Privatisation: Purveyor of improved power supply in Nigeria, says Oxford group
THE privatisation of Nigeria’s power generation and distribution assets has paved the way for an increase in electrification, although ongoing issues with gas supply and distribution are proving a challenge, the Oxford Business Group (OBG) has said in its latest report on the economy.
The noted that as government is looking for greater private sector involvement to boost investment in the sector, it needs some $65billion worth of capital expenditure to reach the country’s target of 40,000 MW of generation capacity by 2020, according to Nigerian Bulk Electricity Trading.
Window of opportunity
The report noted that “the rationale behind the privatisation push – which was several years in the planning but finally materialised in 2013 – is clear: inefficiencies in Nigeria’s power sector have traditionally been a major constraint to growth, costing the 170m-person economy as much as $100 billion per year, according to government estimates.
“With only two-thirds of the population currently receiving electricity, Nigeria ranks among the worst performers in the world when it comes to power, according to the World Bank’s most recent ‘Doing Business’ report. Nigeria placed 182nd out of 189 countries surveyed in terms of ease of getting electricity, behind South Africa (168th) and Kenya(127th).Meanwhile, demand growth is continuing apace, forecast to rise by 10 per cent per annum through to 2020.
“The lack of a reliable supply of electricity is seen as an impediment to growth in Nigeria’s industrial sector in particular, adding to the cost of doing business for many firms. Companies frequently need to rely on backup diesel-fuelled generators, which run at a cost of $0.30-0.50 per KWh, compared to the average grid tariff of $0.13.
“While Nigeria has more than three times the population of South Africa, it has just one-ninth of the installed generation capacity. Output traditionally has not exceeded 5000 MW, according to local media reports, which is roughly one-third of peak demand.”
The report added that “to help address generation concerns and encourage private investment, in 2013 the government began a partial privatisation process that led to the sale of 15 state generation and distribution companies, previously included under the umbrella of the Power Holding Company of Nigeria. The sale generated more than $3 billion, according to local media reports.

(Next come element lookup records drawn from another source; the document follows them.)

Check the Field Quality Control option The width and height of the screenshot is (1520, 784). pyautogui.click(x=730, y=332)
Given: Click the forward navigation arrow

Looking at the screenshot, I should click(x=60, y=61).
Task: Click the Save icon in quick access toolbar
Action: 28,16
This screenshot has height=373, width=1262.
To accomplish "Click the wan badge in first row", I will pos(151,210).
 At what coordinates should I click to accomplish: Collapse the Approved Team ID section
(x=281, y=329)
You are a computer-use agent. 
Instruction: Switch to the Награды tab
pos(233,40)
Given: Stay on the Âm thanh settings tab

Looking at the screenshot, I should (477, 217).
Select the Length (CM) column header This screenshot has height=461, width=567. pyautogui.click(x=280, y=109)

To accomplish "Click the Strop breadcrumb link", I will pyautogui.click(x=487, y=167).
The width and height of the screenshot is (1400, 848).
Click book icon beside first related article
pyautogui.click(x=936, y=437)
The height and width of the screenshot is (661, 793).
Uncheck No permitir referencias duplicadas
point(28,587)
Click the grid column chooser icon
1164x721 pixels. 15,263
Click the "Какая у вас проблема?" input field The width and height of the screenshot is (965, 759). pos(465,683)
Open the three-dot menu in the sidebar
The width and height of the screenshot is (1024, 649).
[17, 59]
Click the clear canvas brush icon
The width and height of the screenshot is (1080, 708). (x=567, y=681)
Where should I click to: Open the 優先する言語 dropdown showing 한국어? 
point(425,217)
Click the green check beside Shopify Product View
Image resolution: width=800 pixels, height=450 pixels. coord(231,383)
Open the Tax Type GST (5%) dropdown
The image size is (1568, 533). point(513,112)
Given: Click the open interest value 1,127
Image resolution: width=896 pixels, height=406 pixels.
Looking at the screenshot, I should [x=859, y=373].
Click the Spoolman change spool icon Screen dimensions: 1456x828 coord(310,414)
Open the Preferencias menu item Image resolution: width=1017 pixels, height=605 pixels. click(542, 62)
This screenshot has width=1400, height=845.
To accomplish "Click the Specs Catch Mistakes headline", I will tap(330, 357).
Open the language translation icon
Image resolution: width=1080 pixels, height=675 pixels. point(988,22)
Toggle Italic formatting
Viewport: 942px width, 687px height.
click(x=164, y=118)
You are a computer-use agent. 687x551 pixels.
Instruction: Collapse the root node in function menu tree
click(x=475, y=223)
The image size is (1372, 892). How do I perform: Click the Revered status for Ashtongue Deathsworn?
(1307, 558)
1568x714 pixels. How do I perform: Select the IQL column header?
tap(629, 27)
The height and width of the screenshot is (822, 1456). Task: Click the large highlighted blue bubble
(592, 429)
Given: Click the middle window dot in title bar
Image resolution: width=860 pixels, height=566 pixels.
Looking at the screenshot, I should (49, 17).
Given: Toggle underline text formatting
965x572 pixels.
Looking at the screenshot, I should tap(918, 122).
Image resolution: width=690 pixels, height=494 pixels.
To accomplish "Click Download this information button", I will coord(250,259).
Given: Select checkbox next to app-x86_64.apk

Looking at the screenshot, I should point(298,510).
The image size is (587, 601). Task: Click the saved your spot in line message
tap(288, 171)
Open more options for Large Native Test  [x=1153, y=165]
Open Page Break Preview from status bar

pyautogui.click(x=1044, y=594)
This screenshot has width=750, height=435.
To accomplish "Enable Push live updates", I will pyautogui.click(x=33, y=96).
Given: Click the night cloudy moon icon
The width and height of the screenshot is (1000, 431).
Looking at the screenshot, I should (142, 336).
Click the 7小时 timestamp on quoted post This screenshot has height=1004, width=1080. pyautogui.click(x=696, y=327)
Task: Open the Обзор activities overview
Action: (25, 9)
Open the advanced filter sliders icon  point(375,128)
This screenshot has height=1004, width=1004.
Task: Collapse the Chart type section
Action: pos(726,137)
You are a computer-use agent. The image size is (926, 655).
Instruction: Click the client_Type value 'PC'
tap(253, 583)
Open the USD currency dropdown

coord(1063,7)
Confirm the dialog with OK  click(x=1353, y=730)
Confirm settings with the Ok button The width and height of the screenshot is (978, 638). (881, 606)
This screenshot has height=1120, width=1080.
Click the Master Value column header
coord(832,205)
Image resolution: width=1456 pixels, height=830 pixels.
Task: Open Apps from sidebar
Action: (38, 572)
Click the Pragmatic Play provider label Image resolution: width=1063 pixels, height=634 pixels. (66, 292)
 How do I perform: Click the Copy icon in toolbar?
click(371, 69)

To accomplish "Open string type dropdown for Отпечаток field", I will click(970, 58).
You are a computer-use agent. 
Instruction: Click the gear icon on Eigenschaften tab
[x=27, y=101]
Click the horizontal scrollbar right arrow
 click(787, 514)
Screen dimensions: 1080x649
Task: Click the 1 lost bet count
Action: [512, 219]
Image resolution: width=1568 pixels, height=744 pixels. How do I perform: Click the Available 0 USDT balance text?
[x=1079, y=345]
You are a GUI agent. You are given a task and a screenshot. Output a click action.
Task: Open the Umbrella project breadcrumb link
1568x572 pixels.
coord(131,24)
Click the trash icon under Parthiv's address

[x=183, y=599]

“The privatisation was something of a landmark moment for the country, and should provide significant long-term benefits in terms of power provision. However, it has not been completely smooth sailing: the Central Bank of Nigeria launched a NGN213bn ($1.1bn) bailout package in September 2014 to cover revenue shortfalls and help with debt servicing on NGN 500 billion ($2.5 billion) of bank loans across the sector.
“Nonetheless, certain power plants have seen improvements as a result of the scheme. In particular, the Ughelli Power Plant – the nation’s largest fossil fuel generation plant – has increased power generation more than five-fold in the past two years, and is expected to deliver another 760 MW by the end of 2015, according to Adeoe Fadeyibi, CEO of Transcorp Power, which manages the plant.
“The country’s largest power plant, the 30-year-old Egbin Power Plant in Lagos, has also boosted its output, from less than 50 per cent of capacity to 85 per cent since Nigeria’s Sahara Group and Korea Electricity Power took over management in 2013. The plant now generates an average of 1100 MW, according to the company.
“The privatisation of existing assets has also been complemented by the arrival of new producers, with the Nigerian Electricity Regulatory Commission having recently issued 70 licences for independent power plants (IPPs). In August the federal government announced that the 450-MW Azura-Edo IPP – an open-cycle gas turbine project that is part of a larger 1500-MW IPP facility planned for Edo State – had reached financial close and is expected to come on-stream in 2018.”
More scope for reform
OBG stressed that “to maintain the current momentum, efficiency in other parts of the supply chain will also need to be improved. For example, access to gas remains a challenge, limiting a source of key inputs for power generators.
“Despite boasting 180 trillion cubic feet of proven gas reserves – the largest store on the continent – the guaranteed supply of gas to existing thermal generation plants in Nigeria, which account for 80 per cent of the country’s on-grid power, remains a key concern for industry stakeholders.
“Currently, only 14 per cent of domestically produced gas is sold to the local market, with 38 per cent exported as liquefied natural gas, another 24 per cent flared and the remainder re-injected to be used as fuel or processed into other liquids, according to Philip Ihenacho, CEO of local oil and gas company Seven Energy.
“Gas producers sell a set quota of gas to the domestic market at a fixed non-commercial rate, which reduces the incentive to invest in costly gas infrastructure upgrades. Pipeline vandalisation also serves as a deterrent to further investment, due to the cost of repairs and additional security measures needed to guard the vulnerable spots along the network.”
According to Michael Larbie, CEO of Rand Merchant Bank Nigeria and West Africa, a more liberal pricing regime could create the fiscal space needed for private investment to flourish. “The regulator must allow market dynamics to dictate the optimal tariff levels, as this will enable investors to get a return on their investment and put more money into the system,” he told OBG.